Regression Analysis Example: Predicting Course Quality

Course Quality Prediction Example

Introduction

  • The example is based on an American study from the HA textbook, adapted to an Australian university context.

  • The goal is to determine which factors predict higher student ratings of course quality (CO).

  • Students rate overall course quality on a Likert scale from 1 to 5.

Predictors (Independent Variables)

  • Five predictors (independent variables or X's) are included in the study:

    • Enrolled: Number of students enrolled in the course.

      • Rationale: Larger enrollments might lead to more resources (more staff, better equipment), or smaller enrollments might foster a sense of community and individual attention.

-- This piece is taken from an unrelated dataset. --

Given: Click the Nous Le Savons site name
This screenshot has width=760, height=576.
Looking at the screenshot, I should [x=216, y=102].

    • Exam Quality: Student satisfaction with the exam content (alignment with topics covered).

      • Example: If an exam in PRM is supposed to have a 50/50 split between ANOVA and regression, but it's 80% regression, students may rate the exam quality poorly.

      • In PRM, efforts are made to ensure an equal number of multiple-choice questions for each lecture.

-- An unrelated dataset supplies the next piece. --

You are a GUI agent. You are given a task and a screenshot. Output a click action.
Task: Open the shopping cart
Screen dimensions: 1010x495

    • Grade Expected: The grade students expect to receive in the course, based on their previous academic history.

    • Lecturer Knowledge: How much the lecturer knows about the subject matter.

    • Lecturer Ability: How well the lecturer can teach the subject matter.

      • Note: Lecturer knowledge and ability are not necessarily mutually exclusive.

Statistical Output

  • Statistical software packages (SPSS, R, JASP, Jamovi) provide three types of information:

    • Descriptive statistics: Means, standard deviations, and sample sizes (N).

    • Inferential statistics of the equation (overall model): R^2 value, indicating the proportion of variance in course quality explained by all five predictors combined, and its significance.

    • Inferential statistics of the predictors: Whether each predictor uniquely contributes to predicting course quality (Y).

Descriptives and Correlations

  • Descriptive statistics include means and standard deviations.

  • Correlations show the relationships between independent variables and the dependent variable (course quality).

  • Exam quality, lecturer knowledge, and lecturer ability show correlations above 0.6 with course quality, indicating significant relationships (p < 0.05).

  • Correlations among independent variables (e.g., exam quality and grade expected at 0.61, lecturability and exam quality at 0.72) may suggest multi-collinearity or redundancy.

Assessing Normality from Descriptives

  • Means and standard deviations can provide insights into the distribution of variables.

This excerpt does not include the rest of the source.